Correction of total anomalous pulmonary venous connection in infancy.

作者信息

Lupinetti F M, Kulik T J, Beekman R H, Crowley D C, Bove E L

机构信息

Department of Surgery, University of Michigan School of Medicine, Ann Arbor.

出版信息

J Thorac Cardiovasc Surg. 1993 Nov;106(5):880-5.

PMID:8231211
Abstract

From January 1985 through January 1993, 41 patients less than 1 year of age underwent operative correction of isolated total anomalous pulmonary venous connection. There were 24 boys and 17 girls. The median age at operation was 13 days (range 1 to 282 days) and weight was 3.6 kg (2.5 to 5.2 kg). Locations of the connections were supracardiac in 19, cardiac in 9, infracardiac in 11, and mixed supracardiac and cardiac in 2. Obstruction of the pulmonary veins was severe in 24, mild in 3, and absent in 14. Preoperative stabilization included mechanical ventilation for 15 patients for a mean duration of 2 1/2 days and extracorporeal membrane oxygenation for 1 patient for 1 day. All operations were performed with deep hypothermia and circulatory arrest (mean arrest time 34 minutes).

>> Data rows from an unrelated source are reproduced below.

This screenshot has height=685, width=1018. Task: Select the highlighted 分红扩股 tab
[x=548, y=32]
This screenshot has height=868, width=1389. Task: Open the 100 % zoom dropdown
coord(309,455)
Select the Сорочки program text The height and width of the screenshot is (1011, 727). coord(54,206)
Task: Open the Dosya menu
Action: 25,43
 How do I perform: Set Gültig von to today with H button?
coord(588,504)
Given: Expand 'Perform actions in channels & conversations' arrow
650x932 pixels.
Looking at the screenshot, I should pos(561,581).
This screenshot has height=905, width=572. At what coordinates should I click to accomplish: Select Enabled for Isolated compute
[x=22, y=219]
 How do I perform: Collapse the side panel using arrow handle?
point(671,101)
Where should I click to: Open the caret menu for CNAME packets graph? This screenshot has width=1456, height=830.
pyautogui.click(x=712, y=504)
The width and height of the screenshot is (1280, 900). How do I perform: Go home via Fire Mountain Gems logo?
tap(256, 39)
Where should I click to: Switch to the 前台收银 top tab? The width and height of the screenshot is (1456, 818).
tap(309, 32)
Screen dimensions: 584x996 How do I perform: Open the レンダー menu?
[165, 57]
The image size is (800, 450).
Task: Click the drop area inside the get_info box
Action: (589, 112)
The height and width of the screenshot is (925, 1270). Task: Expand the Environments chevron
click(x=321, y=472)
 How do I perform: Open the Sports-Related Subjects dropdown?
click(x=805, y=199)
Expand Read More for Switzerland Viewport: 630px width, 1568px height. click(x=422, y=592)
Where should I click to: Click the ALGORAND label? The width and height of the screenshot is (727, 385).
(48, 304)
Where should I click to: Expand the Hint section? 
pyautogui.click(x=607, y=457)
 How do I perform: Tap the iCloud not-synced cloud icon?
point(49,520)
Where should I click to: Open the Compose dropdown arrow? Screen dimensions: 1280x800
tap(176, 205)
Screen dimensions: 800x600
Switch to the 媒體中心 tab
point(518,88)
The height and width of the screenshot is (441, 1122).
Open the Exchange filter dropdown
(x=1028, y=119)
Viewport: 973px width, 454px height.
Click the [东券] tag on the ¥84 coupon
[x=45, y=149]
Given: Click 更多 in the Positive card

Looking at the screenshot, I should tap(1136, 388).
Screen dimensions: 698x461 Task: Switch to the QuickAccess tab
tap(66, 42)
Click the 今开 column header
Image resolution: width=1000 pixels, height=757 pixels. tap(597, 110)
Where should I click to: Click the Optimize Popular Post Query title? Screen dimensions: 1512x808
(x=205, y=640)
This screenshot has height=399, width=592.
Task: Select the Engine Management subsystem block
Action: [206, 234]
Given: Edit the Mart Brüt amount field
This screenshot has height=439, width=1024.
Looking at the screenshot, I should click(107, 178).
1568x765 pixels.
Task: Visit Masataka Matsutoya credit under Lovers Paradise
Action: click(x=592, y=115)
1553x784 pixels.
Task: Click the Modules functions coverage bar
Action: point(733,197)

Supracardiac connections were repaired by performing a side-to-side anastomosis between the pulmonary venous confluence and the dome of the left atrium through a superior approach between the superior vena cava and the aorta. Coronary sinus connections were repaired by enlarging the atrial septal defect and the coronary sinus communication with the left atrium and closing the atrial defect with a large patch. Infracardiac repairs included elevation and rotation of the heart to the right and an elongated side-to-side anastomosis between the common venous confluence and the left atrium. One patient died 1 week postoperatively of persistent pulmonary hypertension. Another patient, who was supported by extracorporeal membrane oxygenation before the operation, died 3 months after the operation as a consequence of pulmonary lymphangiectasia. All other patients are alive and well with a mean follow-up of 26 months (range 3 to 77 months). One patient required two subsequent reoperations for persistent pulmonary venous obstruction, and another patient had superior vena cava obstruction necessitating reoperation. Operative treatment of total anomalous pulmonary venous connection in infants can be performed with low mortality and an infrequent need for reoperations.

摘要

从1985年1月至1993年1月,41例年龄小于1岁的患儿接受了孤立性完全性肺静脉异位连接的手术矫治。其中男24例,女17例。手术时的中位年龄为13天(范围1至282天),体重为3.6 kg(2.5至5.2 kg)。肺静脉连接部位:心上型19例,心内型9例,心下型11例,心上型与心内型混合型2例。肺静脉梗阻严重者24例,轻度者3例,无梗阻者14例。术前稳定病情的措施包括:15例患者接受机械通气,平均持续时间为2.5天;1例患者接受体外膜肺氧合1天。所有手术均在深低温停循环下进行(平均停循环时间34分钟)。心上型连接通过在上腔静脉和主动脉之间的上方入路,在肺静脉汇合处与左心房顶部之间进行端侧吻合来修复。冠状窦型连接通过扩大房间隔缺损和冠状窦与左心房的交通,并使用大补片关闭房间隔缺损来修复。心下型修复包括将心脏向右抬高和旋转,以及在共同静脉汇合处与左心房之间进行延长的端侧吻合。1例患者术后1周死于持续性肺动脉高压。另1例患者在术前接受体外膜肺氧合支持,术后3个月死于肺淋巴管扩张。所有其他患者均存活良好,平均随访26个月(范围3至77个月)。1例患者因持续性肺静脉梗阻需要二次手术,另1例患者出现上腔静脉梗阻需要再次手术。婴儿完全性肺静脉异位连接的手术治疗死亡率低且再次手术需求少。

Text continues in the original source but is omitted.